Coast Guard Warns Of Deadly CO Threat On Certain Boats

The U.S. Coast Guard has begun a mandatory nationwide recall for houseboats with defective rear exhaust vents linked to more than 100 carbon monoxide poisonings and at least seven deaths.

The houseboats, with swim platforms and generator exhaust systems vented under the boat, were found to permit lethal concentrations of carbon monoxide to build up near the swim platform.

"We have made the manufacturers aware of the problem, and that venting the generator exhaust through the vessel's side is an approved solution. We expect them to correct the problem quickly, " said Ron Weston, Chief of the Coast Guard Office of Boating Safety. "We are in the process of insuring that absolutely all U.S. houseboat manufacturers are aware of this potentially lethal construction design and that they immediately take steps to correct it on boats they built." Six houseboat manufacturers, including the nation's two largest, have agreed to the voluntarily recall all of their boats with the design problem.

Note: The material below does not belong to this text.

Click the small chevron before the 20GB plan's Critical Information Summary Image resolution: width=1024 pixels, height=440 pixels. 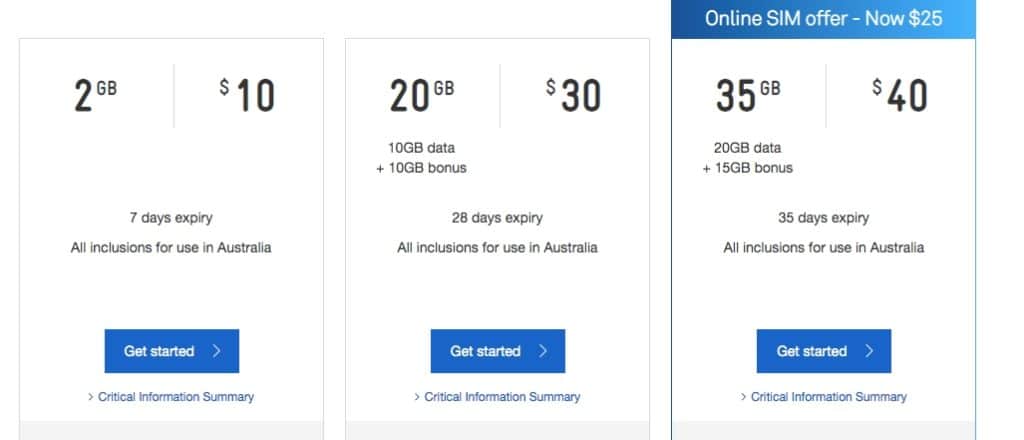417,397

A number of CO poisonings at Lake Powell, Utah remained unconnected for a decade until federal officials linked the carbon monoxide to the drowning last summer of two Parker, Colorado brothers there.

A subsequent investigation by the National Institute of Occupational Safety and Health and the U.S. Department of Interior found seven deaths and 74 serious injuries at Lake Powell in the past decade were caused by carbon monoxide concentrated at the rear of houseboats.

Investigators found that nearly a quarter of the 3,000 houseboats on the lake contained the potentially fatal flaw: a notch below the swim platform where the generator vented odorless, colorless and deadly carbon monoxide gas.

Researchers also found evidence of such poisonings at Lake Cumberland in Kentucky and Lake Mead on the Arizona-Nevada line.

Rep. Scott McInnis, R-Colo., who pushed for a recall in December and also called for congressional hearings on the design flaw, said through a spokesman that he still plans to call for hearings despite the Coast Guard's efforts.

Ken Dixey, the father of the two boys who died last summer at Lake Powell, agreed the hearings should take place.

"What the Coast Guard is doing sounds like a temporary fix," said Dixey of Parker, Colo. "If we have the hearings, hopefully we could have a permanent fix, so that what is coming out of the generator exhaust isn't so deadly."